### YOUR TASK
So that the copy matches the original, write out every entry exactly.

### RECORDED INFORMATION
____________________
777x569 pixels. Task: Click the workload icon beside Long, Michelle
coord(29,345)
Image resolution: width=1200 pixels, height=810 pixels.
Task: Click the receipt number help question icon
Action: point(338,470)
____________________
### EXPECTED ANSWER
777x569 pixels. Task: Click the workload icon beside Long, Michelle
coord(29,345)
Image resolution: width=1200 pixels, height=810 pixels.
Task: Click the receipt number help question icon
Action: point(338,470)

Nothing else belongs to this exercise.